My point here is “they’re evil because they’re orcs” was the status quo for a long, long time, and we’re not doing that anymore. We’re all trying to be better. (If you played SI or KG and you’re feeling weird about gurtal/grim or grumpkins, keep in mind that canonically, they weren’t remotely natural creatures, and the PCs didn’t go after tribes that didn’t come for them first.)

Non-sentient creatures are fine too. I’ve fought plenty of wolves and wolf-adjacent creatures in my life, and in a setting without an endangered species list, that’s going to be okay for some players and less so for others. If you have too many people who have problems fighting wolves, try velociraptors. Sure, call them razorclaws or drakes or whatever, I don’t really care. Just bigass murder lizards/proto-avians.

Undead, elementals, constructs, insects, and any animal you can plausibly present can work. Even herbivores might have so much magical corruption or whatever that they turn hostile. In general, players go along with this, but you’ll want to get a sense for whether your audience has seen it all before so you can go for a little more nuance.

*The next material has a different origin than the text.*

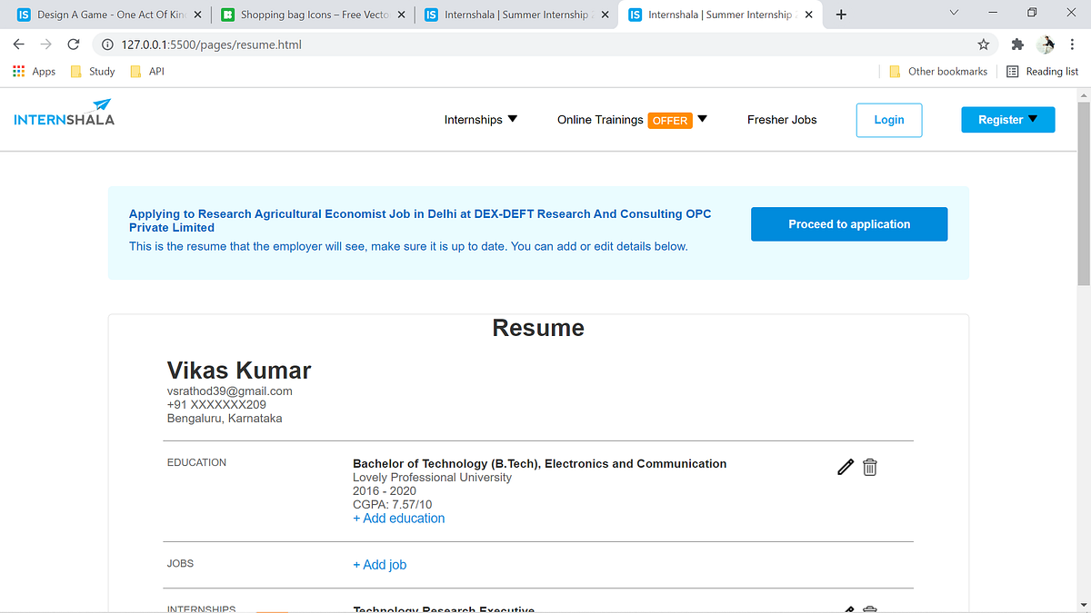Bookmark the page via the star icon
Viewport: 1091px width, 613px height.
click(x=983, y=43)
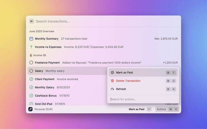
Task: Toggle the Cashback Bonus paid checkmark
Action: pyautogui.click(x=31, y=95)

Nuance, though? Make sure that burden doesn’t rest on the individual wandering-monster characters. It’s possible that you’ll need reasons that the characters are uncommunicative of anything beyond their personal motives. Lore goes in the mouths of volunteers who have more time to sit still for a briefing.

Costuming

Some whole LARPs have gotten a decade or more out of nothing but a variety of different single-color tabards, worn over basic blacks. If that’s your budget, well, go with single-color tabards and pour your creative energy elsewhere. Developing stronger costuming on a shoestring budget is possible, but a bit outside the scope of this post. One tip, though: painting up a dozen plastic masks per creature type is dirt cheap.

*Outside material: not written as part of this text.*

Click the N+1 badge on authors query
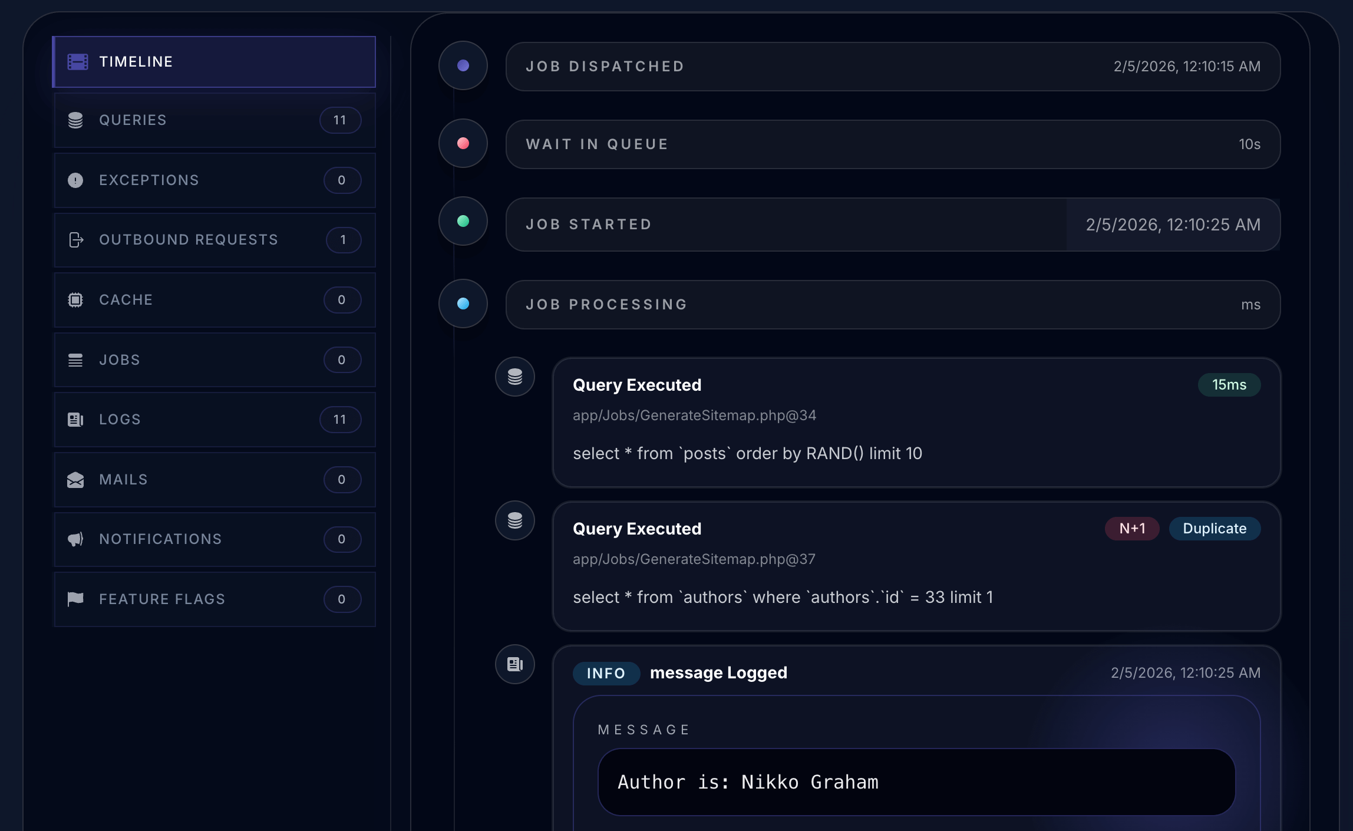tap(1132, 529)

If you have a budget, or someone who can make more involved masks, the first really strong move is anything that alters the wearer’s silhouette. The players’ first impressions of the creatures are mostly going to be at a distance, maybe at night. That moment of signaling is something we don’t talk about enough, but it’s incredibly important to send the message you mean to send so that your players make informed choices. (Not that you won’t deliberately hide information sometimes too – the point is to act with intent.)

Makeup is also an option. You’re going to have a roughly equal number of volunteers who can’t wear greasepaint as those who can’t wear masks comfortably (latex allergies are common, after all). Having multiple solutions to your problems is the way to go. Makeup takes a little longer than handing out masks and it runs in the summer when your players are sweating their asses off (okay fine, some games are not set in the American South, from what I hear). On the other hand your players are also going to wear masks up on their foreheads a lot of the time, which does spoil the look; also, a lot of your players wear glasses, and makeup is much better for them.

Powers

Okay, stats. You want at least two stat blocks here, one for melee and one for packet-chucking, unless they’re all a melee/packet mix (it can work). Think really hard before building encounter groups that are melee-only or packet-only. As much as possible, plan for players with accessibility concerns.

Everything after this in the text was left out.